== WHAT THE TASK REQUIRES ==
From the first line of the records through the line containing "Task: Select the White Carbon color option", retype every line exactly and nothing else.
[[ SOURCE INFORMATION open ]]
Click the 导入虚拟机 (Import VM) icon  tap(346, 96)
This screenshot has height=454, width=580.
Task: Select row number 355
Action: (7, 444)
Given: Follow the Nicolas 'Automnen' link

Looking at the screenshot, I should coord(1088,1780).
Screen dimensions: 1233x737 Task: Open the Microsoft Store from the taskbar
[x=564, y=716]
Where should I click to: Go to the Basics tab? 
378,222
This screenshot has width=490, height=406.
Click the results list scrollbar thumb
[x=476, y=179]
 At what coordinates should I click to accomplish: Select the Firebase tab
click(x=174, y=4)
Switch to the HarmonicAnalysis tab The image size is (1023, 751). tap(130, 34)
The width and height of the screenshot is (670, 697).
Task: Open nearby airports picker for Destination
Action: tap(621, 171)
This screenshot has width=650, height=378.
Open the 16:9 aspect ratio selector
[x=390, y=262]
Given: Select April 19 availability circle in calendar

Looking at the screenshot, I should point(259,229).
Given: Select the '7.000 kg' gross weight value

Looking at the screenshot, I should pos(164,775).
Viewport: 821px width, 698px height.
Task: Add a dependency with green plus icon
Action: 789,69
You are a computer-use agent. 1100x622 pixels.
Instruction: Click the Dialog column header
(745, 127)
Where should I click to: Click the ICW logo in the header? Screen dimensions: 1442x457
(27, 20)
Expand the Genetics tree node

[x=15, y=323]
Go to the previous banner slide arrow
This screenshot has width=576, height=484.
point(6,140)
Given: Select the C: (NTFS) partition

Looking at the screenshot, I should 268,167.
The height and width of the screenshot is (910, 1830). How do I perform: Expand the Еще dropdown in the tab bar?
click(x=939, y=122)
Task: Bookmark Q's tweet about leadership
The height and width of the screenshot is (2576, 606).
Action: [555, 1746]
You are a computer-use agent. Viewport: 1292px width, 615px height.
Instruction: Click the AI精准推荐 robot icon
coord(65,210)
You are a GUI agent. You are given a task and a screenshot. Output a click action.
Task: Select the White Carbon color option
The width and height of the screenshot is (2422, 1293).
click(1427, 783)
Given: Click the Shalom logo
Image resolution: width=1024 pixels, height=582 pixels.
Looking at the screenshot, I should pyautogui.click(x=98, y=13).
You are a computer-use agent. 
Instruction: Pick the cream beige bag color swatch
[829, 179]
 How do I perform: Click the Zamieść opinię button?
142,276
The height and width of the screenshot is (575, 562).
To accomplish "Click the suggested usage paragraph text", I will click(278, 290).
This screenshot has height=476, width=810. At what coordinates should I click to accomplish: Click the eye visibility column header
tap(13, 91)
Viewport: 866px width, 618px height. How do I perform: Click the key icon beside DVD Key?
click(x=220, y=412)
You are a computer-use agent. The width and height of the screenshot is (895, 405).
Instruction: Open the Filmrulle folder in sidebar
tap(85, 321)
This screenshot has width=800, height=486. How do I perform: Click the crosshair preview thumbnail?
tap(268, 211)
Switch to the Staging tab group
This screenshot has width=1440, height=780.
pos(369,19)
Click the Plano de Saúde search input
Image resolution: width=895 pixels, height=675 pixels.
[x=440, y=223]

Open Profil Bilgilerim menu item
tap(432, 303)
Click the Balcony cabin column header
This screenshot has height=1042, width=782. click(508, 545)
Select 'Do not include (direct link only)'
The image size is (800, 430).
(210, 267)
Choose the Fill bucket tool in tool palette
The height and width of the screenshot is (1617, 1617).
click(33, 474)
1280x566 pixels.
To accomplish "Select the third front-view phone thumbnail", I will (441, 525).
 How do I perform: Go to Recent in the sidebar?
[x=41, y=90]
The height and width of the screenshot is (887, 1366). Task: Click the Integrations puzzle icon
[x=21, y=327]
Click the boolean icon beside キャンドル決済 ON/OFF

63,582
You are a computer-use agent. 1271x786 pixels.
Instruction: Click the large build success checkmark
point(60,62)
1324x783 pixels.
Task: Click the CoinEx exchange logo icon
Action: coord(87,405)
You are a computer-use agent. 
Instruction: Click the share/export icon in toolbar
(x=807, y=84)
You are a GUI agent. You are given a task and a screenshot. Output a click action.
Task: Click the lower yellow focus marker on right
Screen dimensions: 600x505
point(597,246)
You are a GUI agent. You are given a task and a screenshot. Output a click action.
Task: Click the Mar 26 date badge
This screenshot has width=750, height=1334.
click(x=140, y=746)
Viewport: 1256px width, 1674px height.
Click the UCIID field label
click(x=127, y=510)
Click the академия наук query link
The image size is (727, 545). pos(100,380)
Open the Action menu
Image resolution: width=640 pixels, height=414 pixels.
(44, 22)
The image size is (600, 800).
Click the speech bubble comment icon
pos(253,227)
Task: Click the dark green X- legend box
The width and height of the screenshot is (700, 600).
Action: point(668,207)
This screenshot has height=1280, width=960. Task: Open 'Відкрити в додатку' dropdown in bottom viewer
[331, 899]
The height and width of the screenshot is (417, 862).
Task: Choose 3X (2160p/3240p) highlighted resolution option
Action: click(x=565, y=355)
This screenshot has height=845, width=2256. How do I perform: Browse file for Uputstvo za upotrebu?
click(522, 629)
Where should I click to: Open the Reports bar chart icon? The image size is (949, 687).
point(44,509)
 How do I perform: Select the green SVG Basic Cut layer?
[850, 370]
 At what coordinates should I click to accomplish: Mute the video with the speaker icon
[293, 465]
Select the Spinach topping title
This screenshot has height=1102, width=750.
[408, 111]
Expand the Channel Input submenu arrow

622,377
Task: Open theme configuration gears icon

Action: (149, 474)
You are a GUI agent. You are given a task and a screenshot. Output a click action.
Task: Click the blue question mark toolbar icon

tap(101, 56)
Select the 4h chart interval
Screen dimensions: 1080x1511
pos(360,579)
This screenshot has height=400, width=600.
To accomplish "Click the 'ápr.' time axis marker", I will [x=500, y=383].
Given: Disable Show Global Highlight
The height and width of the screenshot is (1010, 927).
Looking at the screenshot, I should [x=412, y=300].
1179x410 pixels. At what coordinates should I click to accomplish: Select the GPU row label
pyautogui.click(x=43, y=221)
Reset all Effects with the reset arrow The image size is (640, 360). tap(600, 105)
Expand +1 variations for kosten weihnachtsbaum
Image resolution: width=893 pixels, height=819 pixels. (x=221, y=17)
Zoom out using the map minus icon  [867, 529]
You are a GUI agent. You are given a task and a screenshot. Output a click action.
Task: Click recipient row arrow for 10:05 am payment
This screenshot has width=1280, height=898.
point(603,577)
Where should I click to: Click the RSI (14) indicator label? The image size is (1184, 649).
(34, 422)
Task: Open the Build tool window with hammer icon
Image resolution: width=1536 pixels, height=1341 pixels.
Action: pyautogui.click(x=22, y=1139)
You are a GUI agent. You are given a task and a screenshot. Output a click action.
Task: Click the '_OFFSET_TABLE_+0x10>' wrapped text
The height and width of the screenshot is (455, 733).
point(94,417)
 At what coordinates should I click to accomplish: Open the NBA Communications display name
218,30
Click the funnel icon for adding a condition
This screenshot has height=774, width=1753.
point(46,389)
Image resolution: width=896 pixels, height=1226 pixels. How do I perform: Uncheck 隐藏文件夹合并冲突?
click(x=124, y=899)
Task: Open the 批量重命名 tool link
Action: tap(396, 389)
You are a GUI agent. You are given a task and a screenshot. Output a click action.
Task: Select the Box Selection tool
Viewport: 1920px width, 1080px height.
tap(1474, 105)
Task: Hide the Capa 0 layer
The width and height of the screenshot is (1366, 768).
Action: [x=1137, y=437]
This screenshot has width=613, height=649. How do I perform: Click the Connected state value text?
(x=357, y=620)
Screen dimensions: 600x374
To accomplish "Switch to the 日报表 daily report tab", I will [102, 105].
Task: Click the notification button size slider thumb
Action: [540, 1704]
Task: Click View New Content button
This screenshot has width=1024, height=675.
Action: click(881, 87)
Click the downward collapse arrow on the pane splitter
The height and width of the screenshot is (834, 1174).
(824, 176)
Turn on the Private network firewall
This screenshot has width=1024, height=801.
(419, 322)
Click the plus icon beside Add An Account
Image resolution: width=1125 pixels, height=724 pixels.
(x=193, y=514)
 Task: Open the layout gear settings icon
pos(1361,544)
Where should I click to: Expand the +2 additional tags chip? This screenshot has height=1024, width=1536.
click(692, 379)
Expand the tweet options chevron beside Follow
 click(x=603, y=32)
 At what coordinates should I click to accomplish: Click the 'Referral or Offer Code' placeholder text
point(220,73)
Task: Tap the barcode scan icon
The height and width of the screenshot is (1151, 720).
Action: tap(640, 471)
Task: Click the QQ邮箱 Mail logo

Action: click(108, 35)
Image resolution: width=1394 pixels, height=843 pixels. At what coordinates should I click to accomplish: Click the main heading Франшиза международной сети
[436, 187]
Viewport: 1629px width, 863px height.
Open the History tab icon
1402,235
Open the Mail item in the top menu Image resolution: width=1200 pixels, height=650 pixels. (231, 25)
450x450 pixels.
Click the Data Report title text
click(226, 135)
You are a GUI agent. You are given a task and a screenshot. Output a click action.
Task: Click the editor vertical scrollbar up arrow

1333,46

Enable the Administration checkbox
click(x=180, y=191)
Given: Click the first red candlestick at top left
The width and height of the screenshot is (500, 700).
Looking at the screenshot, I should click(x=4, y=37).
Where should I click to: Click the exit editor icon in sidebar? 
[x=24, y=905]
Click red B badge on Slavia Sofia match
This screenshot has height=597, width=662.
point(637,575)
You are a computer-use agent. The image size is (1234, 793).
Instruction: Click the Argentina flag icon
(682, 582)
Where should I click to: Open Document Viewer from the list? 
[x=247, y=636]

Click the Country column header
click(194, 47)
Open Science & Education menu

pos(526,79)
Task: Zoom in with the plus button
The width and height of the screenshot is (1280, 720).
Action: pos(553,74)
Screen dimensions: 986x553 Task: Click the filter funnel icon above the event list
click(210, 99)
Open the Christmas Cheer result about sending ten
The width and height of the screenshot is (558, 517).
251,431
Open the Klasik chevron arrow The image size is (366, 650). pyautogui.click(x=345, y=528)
[[ SOURCE INFORMATION closed ]]
== ANSWER BOX ==
Click the 导入虚拟机 (Import VM) icon  tap(346, 96)
This screenshot has height=454, width=580.
Task: Select row number 355
Action: (7, 444)
Given: Follow the Nicolas 'Automnen' link

Looking at the screenshot, I should coord(1088,1780).
Screen dimensions: 1233x737 Task: Open the Microsoft Store from the taskbar
[x=564, y=716]
Where should I click to: Go to the Basics tab? 
378,222
This screenshot has width=490, height=406.
Click the results list scrollbar thumb
[x=476, y=179]
 At what coordinates should I click to accomplish: Select the Firebase tab
click(x=174, y=4)
Switch to the HarmonicAnalysis tab The image size is (1023, 751). tap(130, 34)
The width and height of the screenshot is (670, 697).
Task: Open nearby airports picker for Destination
Action: tap(621, 171)
This screenshot has width=650, height=378.
Open the 16:9 aspect ratio selector
[x=390, y=262]
Given: Select April 19 availability circle in calendar

Looking at the screenshot, I should point(259,229).
Given: Select the '7.000 kg' gross weight value

Looking at the screenshot, I should pos(164,775).
Viewport: 821px width, 698px height.
Task: Add a dependency with green plus icon
Action: 789,69
You are a computer-use agent. 1100x622 pixels.
Instruction: Click the Dialog column header
(745, 127)
Where should I click to: Click the ICW logo in the header? Screen dimensions: 1442x457
(27, 20)
Expand the Genetics tree node

[x=15, y=323]
Go to the previous banner slide arrow
This screenshot has width=576, height=484.
point(6,140)
Given: Select the C: (NTFS) partition

Looking at the screenshot, I should 268,167.
The height and width of the screenshot is (910, 1830). How do I perform: Expand the Еще dropdown in the tab bar?
click(x=939, y=122)
Task: Bookmark Q's tweet about leadership
The height and width of the screenshot is (2576, 606).
Action: [555, 1746]
You are a computer-use agent. Viewport: 1292px width, 615px height.
Instruction: Click the AI精准推荐 robot icon
coord(65,210)
You are a GUI agent. You are given a task and a screenshot. Output a click action.
Task: Select the White Carbon color option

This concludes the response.